Women’s religious orders vow to extend anti-human trafficking programs

VATICAN CITY – With the global financial crisis and the increased desperation of the poor, human trafficking appears to be on the increase and the International Union of Superiors General is committed to extending its networks to fight the problem.

The international organization of superiors of Catholic orders of women is sponsoring a conference in Rome June 15-18 to evaluate what has been accomplished and identify ways to strengthen international cooperation among the hundreds of women’s orders in the world.

The sisters also are putting pressure on Catholic orders of men to get involved in the day-to-day work to prevent trafficking for sexual exploitation, for slave-like labor or for harvesting organs for transplant, said Salesian Sister Bernadette Sangma.

“The logic of the market tells us that there is no supply without demand,” said Sister Sangma, who coordinates the anti-trafficking project of the International Union of Superiors General. She spoke June 12 at a Vatican press conference.

“Without the collaboration of the men’s congregations and diocesan clergy, we cannot reach a very significant category of persons involved (in trafficking): that is men,” who frequent the prostitutes who are the victims of human trafficking, Sister Sangma said.

Through their ministry as pastors, confessors, preachers and teachers, priests have an opportunity to help men and boys see not only the sinfulness of having sex with a prostitute, but the deep violation of the God-given dignity of the women and children trafficked for sexual purposes, she said.

“The participation of religious congregations of men is urgent for beginning a process of educating boys and men to a different view of women and girls, one that does not reduce them to objects of pleasure, exploitation abuse,” she said.

The June conference is being financed by the U.S. State Department and conducted in collaboration with the International Organization for Migration; both agencies have been working with the superiors of women’s orders over the past five years to train sisters to identify and assist victims and potential victims of trafficking.

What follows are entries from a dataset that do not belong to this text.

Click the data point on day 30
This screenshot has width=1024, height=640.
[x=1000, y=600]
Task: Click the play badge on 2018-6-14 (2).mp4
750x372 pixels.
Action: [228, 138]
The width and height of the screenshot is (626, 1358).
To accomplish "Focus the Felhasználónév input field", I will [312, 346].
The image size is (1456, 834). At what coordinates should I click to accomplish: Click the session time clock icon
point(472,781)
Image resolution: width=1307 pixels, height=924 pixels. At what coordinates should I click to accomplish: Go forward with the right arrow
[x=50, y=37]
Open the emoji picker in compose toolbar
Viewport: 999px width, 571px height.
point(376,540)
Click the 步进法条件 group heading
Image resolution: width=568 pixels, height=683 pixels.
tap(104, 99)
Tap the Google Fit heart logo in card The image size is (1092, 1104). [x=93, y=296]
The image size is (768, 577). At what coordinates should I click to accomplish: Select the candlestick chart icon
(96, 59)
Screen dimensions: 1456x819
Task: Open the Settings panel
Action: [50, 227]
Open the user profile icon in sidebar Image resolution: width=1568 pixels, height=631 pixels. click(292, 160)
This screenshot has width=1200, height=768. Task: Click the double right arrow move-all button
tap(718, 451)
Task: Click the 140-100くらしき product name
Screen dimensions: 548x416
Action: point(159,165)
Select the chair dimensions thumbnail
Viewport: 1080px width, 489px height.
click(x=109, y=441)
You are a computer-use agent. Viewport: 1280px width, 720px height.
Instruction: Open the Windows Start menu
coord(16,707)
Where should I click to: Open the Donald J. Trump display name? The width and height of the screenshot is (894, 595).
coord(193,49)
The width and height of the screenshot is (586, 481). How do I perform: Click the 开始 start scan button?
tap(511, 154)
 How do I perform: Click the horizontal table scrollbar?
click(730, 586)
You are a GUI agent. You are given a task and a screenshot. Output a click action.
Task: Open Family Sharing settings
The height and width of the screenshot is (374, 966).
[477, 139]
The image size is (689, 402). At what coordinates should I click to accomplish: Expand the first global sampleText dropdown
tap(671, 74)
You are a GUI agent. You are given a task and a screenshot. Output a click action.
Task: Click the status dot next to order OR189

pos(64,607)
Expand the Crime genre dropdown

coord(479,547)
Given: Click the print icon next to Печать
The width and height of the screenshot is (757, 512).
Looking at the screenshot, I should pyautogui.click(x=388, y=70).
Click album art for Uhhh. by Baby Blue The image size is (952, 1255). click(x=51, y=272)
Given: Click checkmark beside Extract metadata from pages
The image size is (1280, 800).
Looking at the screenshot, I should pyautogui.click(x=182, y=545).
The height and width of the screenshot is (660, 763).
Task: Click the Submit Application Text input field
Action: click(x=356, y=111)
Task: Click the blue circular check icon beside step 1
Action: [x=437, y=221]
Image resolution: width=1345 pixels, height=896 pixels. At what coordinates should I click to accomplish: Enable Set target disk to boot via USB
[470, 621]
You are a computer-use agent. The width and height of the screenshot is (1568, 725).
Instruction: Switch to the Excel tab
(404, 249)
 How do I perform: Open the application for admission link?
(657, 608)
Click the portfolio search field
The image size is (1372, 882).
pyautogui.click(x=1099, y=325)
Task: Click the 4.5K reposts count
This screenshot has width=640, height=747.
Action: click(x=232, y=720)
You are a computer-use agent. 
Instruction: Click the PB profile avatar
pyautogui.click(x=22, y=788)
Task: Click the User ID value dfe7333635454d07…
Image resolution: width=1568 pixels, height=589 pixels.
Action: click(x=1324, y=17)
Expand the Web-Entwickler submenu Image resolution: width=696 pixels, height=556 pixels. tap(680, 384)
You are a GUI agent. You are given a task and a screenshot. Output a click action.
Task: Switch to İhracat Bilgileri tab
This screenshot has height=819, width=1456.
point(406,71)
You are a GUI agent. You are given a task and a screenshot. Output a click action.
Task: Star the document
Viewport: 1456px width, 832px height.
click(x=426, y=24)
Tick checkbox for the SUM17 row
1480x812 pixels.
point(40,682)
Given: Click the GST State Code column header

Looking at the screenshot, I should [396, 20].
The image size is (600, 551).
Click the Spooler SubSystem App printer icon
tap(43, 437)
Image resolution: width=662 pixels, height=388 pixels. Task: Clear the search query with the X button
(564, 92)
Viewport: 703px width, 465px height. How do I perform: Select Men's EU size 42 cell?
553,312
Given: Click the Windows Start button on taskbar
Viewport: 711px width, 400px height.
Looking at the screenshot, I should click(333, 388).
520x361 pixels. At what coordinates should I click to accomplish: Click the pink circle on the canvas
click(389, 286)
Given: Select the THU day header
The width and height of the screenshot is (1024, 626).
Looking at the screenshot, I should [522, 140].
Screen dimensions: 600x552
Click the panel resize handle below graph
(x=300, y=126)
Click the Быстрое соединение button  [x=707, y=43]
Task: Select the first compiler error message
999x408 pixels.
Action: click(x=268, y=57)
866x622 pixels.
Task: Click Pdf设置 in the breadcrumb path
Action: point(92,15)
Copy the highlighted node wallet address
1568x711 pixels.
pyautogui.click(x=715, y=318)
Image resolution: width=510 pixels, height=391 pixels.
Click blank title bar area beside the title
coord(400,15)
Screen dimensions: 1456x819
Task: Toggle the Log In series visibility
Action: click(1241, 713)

Stefano Volpicelli, an International Organization for Migration official who has been working with the sisters, said the fact that human trafficking often is controlled by sophisticated international criminal organizations and increasingly relies on the ever-changing routes of clandestine immigration means there are no firm figures on the number of victims.

The U.S. State Department has estimated 800,000 women, children and men are trafficked each year, while the European Union’s justice commission puts the figure at 2.5 million people, he said.

Carmela Godeau, assistant director of the migration organization’s Rome office, said, “We have seen an increase in the number of people who arrive in another country illegally and who, after being interviewed, we believe are victims of trafficking. Obviously, in the midst of an economic crisis, it becomes more difficult to migrate legally as countries close their borders. But that does not mean people are not crossing borders.”

As an example, she said that her organization identified 160 Nigerian women in Italy as victims of trafficking in 2007; in 2008, they identified 1,800 Nigerian women as victims.

Volpicelli said that since 2004 the joint project of his organization and the superiors general has established 15 networks of women religious from 252 different orders in 36 countries to combat trafficking. The religious educate and warn potential victims, work to combat the poverty that feeds the trade in human beings, rescue and provide shelter and rehabilitation for the victims and assist them in returning home if that is what they desire, he said.